After putting it off for a while, I’ve just finished the first season of In Treatment, which I completed in a remarkably short period of time given that there are over forty episodes. It took a long while to get used to how different time, plot, character, space – really, everything – works on this show, but I chalk up my voracious consumption the fact that I found In Treatment compulsively (and counter-intuitively) watchable.
I say counter-intuitively for fairly obvious reasons. Compared to nearly any other show I can think of, In Treatment is willfully devoid of the sorts of things that tend to make shows addictive. Every weekday, Paul sits down with a patient and talks with them about whatever they want to talk about, and then the next day it’s another patient, and another on Wednesday and on Thursday, and on Friday he goes to see his own therapist of sorts, Gina. It takes a while to get into the rhythm, particularly in that first episode where we leap into an intense session of Paul’s therapy with Laura even though she’s already been seeing him for a year. So it’s the first episode, and Laura’s weeping and her makeup is all smudged and she’s wearing extremely sexy clothing. She begins recounting a torrid anonymous sexual encounter from the previous night and then starts complaining about David even though we have no idea who he is, and just as her world starts to form into some coherent shape, her appointment is over. Not only is her appointment over, but there are four whole episodes where the exact same thing is going to happen all over again (with Alex the traumatized Navy pilot, Sophie the traumatized teen gymnast, Jake and Amy the traumatized angry couple, and finally Paul’s session with Gina to recount all of that trauma) before we even get to return to Laura.
Aside from the show’s unusual weekly procedure, which alienates you from characters as soon as you get to know them, the whole set-up and pace of In Treatment is oddly disconcerting. The sensation that you’re staring at someone too closely and for too long is pervasive, but what other option do you have? The overwhelming majority of the show is just Paul and another person, sitting across from each other and talking. And the pace is limited by that same restriction – it is perpetually, almost wearily conversational. No plot can happen unless either Paul or his patient brings it up, and certainly at first, watching characters meander through various life stories and random memories feels like sifting through a lot of potentially unrelated material in search of a plotline, even though you don’t really know what that plot looks like. He mentioned his friend is gay – is this going to be a repressed sexuality thing?
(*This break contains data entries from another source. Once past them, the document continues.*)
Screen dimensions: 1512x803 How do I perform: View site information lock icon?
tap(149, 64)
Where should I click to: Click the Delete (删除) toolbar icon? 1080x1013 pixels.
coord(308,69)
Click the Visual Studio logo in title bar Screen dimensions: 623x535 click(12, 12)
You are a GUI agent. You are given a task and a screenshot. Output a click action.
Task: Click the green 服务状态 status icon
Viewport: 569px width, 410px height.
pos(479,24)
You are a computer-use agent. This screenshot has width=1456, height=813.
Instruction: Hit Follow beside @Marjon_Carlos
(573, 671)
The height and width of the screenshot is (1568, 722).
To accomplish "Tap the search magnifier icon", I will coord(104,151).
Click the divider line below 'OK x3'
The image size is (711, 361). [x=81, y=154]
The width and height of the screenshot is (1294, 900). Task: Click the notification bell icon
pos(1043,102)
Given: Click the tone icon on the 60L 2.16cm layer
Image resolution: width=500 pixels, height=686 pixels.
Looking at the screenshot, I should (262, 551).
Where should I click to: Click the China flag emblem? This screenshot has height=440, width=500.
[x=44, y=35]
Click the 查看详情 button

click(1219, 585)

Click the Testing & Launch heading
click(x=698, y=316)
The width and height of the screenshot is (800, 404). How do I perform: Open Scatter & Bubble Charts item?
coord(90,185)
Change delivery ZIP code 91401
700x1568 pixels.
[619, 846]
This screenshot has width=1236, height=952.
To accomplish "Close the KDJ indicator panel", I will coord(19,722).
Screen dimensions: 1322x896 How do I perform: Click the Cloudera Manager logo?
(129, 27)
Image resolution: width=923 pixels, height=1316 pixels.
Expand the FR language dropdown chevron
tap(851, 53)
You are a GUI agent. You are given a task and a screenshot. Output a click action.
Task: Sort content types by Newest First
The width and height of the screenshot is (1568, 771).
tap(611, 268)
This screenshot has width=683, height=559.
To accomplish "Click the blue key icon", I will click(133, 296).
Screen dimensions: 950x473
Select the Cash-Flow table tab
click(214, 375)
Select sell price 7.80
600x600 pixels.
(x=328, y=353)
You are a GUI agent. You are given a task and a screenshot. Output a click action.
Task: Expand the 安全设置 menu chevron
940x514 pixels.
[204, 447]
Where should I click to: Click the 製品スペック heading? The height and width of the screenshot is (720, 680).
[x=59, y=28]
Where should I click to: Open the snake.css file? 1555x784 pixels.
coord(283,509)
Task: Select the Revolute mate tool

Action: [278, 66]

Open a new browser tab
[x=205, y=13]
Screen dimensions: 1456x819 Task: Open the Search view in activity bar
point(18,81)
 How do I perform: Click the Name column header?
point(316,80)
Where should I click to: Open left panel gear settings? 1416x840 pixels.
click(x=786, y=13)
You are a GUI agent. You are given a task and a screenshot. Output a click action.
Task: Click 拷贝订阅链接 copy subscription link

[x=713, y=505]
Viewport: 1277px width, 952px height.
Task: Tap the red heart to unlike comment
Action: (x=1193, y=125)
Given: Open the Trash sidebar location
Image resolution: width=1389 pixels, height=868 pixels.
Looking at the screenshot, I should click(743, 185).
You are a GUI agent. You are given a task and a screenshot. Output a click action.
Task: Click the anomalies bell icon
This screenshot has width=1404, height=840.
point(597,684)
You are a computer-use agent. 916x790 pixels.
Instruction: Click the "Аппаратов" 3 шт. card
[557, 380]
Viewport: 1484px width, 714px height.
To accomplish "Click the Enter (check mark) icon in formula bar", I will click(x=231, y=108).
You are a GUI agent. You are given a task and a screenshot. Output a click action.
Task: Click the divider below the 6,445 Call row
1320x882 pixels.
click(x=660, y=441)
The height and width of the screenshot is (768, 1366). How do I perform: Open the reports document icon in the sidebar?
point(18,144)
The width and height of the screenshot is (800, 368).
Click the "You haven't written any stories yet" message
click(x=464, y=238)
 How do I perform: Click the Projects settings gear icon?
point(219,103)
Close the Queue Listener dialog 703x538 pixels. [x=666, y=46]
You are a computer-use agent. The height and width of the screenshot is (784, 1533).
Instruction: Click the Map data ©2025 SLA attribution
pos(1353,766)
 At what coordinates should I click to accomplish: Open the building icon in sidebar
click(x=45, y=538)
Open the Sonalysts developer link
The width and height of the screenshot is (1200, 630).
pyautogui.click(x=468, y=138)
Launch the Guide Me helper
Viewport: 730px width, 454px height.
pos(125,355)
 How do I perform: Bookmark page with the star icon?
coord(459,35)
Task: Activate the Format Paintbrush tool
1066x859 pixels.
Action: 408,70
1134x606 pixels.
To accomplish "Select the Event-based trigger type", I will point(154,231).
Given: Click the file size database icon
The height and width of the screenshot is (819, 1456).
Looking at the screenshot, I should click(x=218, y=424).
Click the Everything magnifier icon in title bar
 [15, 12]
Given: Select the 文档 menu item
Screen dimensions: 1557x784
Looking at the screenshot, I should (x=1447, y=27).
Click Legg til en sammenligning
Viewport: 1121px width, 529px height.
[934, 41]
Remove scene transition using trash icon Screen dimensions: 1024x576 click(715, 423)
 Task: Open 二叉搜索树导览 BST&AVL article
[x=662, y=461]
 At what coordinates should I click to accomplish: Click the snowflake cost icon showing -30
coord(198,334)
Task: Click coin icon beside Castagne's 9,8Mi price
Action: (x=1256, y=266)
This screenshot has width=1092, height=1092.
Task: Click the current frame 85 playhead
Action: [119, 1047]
Is it a daddy issue? Are we talking about guilt? As the show returns to characters three or four weeks in, it becomes easier to see the recurring patterns, the sore points and nagging fears, but even then, it’s hard to know.
In Treatment is constantly under threat of being derailed by an anecdote. Paul tells them frequently (often as a way of reassuring or hinting), but it’s really about the patients, who tell anecdotes about their childhoods, odd moments they had in a coffee shop, a weird association they had with a pair of shoes, a vivid social encounter, or any mundane detail of the day. Tiny stories accumulate, pulling the narrative toward sex or suicide or shame, and it feels like each therapy session is an opportunity for one story or another to suddenly lurch into dramatic, irrepressible significance. Aha, the lunchbox! It was a sign of absent maternal nurturing; no wonder you still carry it around with you!
With all of this evidence mounting against In Treatment’s compulsive watchability, it looks as though I have to resort to the obvious answer, which is that voyeurism is indeed engaging. It is hard to deny the sheer transgressive pleasure of a show built entirely on gaining unobserved entry into a person’s most private self, but I’d like to believe it’s something more. Until I figure out exactly what that might be, I’m sticking with the second most obvious answer, which is that In Treatment is an academic’s wet dream. There’s a reason English departments still read Freud when no one else does, and there’s a reason so many major theoretical movements in the past several decades have distinct psychoanalytical bents. We like analysis, and we especially like close reading, which is exactly what Paul does every hour of the week. It’s funny, he’ll note, that you use the same words to describe your mother as you do this random stranger you met on the train. Isn’t it odd, how you pause every time before saying the word “best”? He’s just sitting there gathering enough verbal evidence until he can persuasively argue his thesis on why you quit your job. It’s so satisfying and populated by the possibility of a correct answer.
Er, that’s what I’m telling myself. No analysis, please.